Friday, August 14, 2015
Exhibit Hall, Baltimore Convention Center
Amy C. Bennett, Department of Biology, University of New Mexico, Albuquerque, NM
Scott L. Collins, Department of Biology, University of New Mexico, Albuquerque, NM
Marcy E. Litvak, Department of Biology, University of New Mexico, Albuquerque, NM

In semi-arid environments such as the Southwestern United States, infrequent and unpredictable precipitation events (“pulses” of water availability) induce biological activity and ultimately ecosystem structure and function.  North American monsoon precipitation is highly variable across space and time but is often the major driver of nutrient cycling and vegetation productivity. The carbon balance of aridland ecosystems depends on carbon fixed by plants in photosynthesis and the carbon lost via heterotrophic and autotrophic respiration during and after rainfall pulses.  The current paradigm is that soil microbes respond rapidly to small rainfall events whilst plants respond more to relatively larger pulses.  Therefore arid ecosystems are predicted to act as a carbon source immediately following rainfall, followed by a period of carbon accumulation while soil moisture is available.

Data from flux towers, which have been directly measuring carbon, water and energy fluxes, and micrometeorology continuously since 2007, can be used to determine if respiration pulses occur following precipitation events.  To do so, we identified all precipitation pulses during the summer monsoon each year that were followed by five dry days to assess the structure of pulses and their abiotic controls in two Chihuahuan desert grasslands and a creosote shrubland, all in New Mexico. 

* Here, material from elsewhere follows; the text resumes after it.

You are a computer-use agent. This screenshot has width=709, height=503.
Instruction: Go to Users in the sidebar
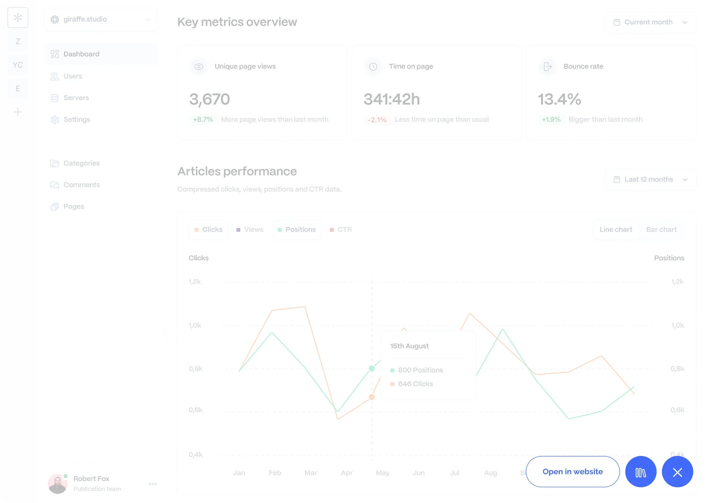(73, 76)
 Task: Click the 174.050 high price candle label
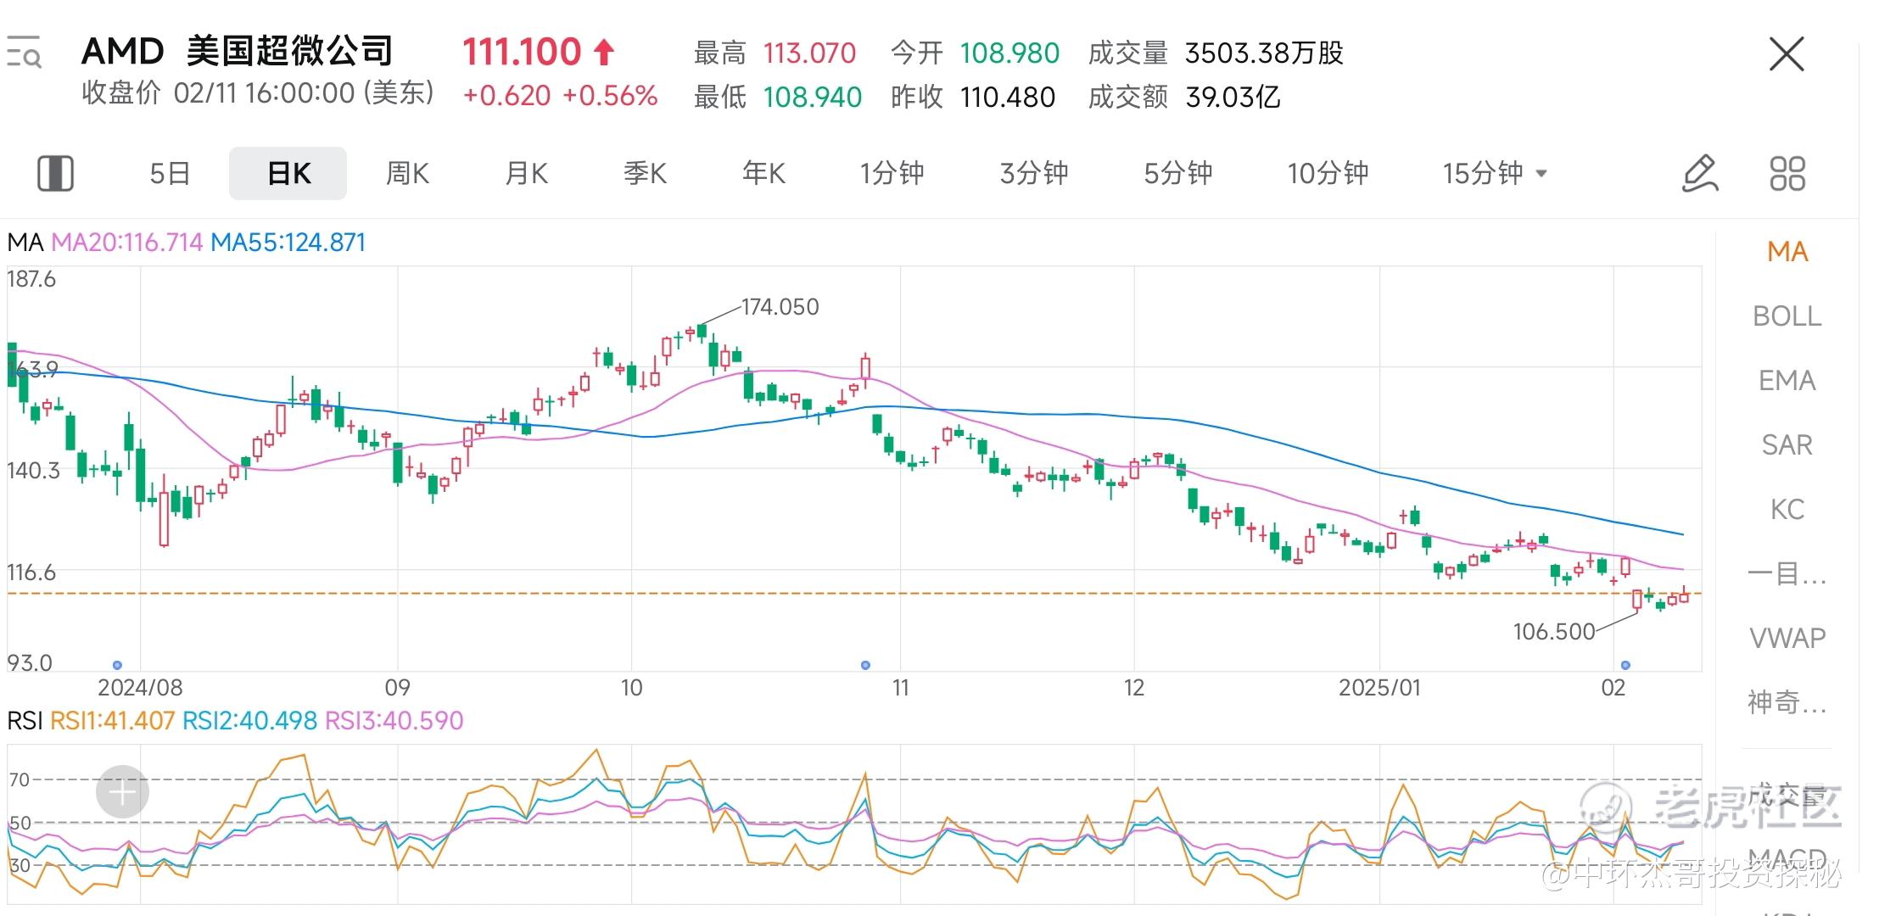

Preliminary analysis suggests that regardless of conditions before rain only 16% (5/31) of precipitation pulses show a classic carbon-out, carbon-in response, with variation in timing (on day of rain through 5 days post-rain) and size (0.1 – 1 g C m-2 day-1) of respiratory peak.  Rain often lead to no identifiable gross primary production (carbon uptake) by plants.  Rather, pulses are remarkably variable in size and duration.  Understanding the nuances of precipitation pulses and carbon fluxes involves disentangling the effects of rainfall event size, antecedent soil water content (SWC), and change in SWC on the size and sensitivity of both photosynthetic and respiratory responses.

Drylands make up 41% of the global land surface, and the carbon balance of these ecosystems is both water limited and driven by precipitation pulse­s. Understanding how these natural systems respond to rainfall is important for estimating future carbon storage capacity under altered precipitation regimes and assessing the potential contribution of arid and semi-arid ecosystems to the global carbon budget.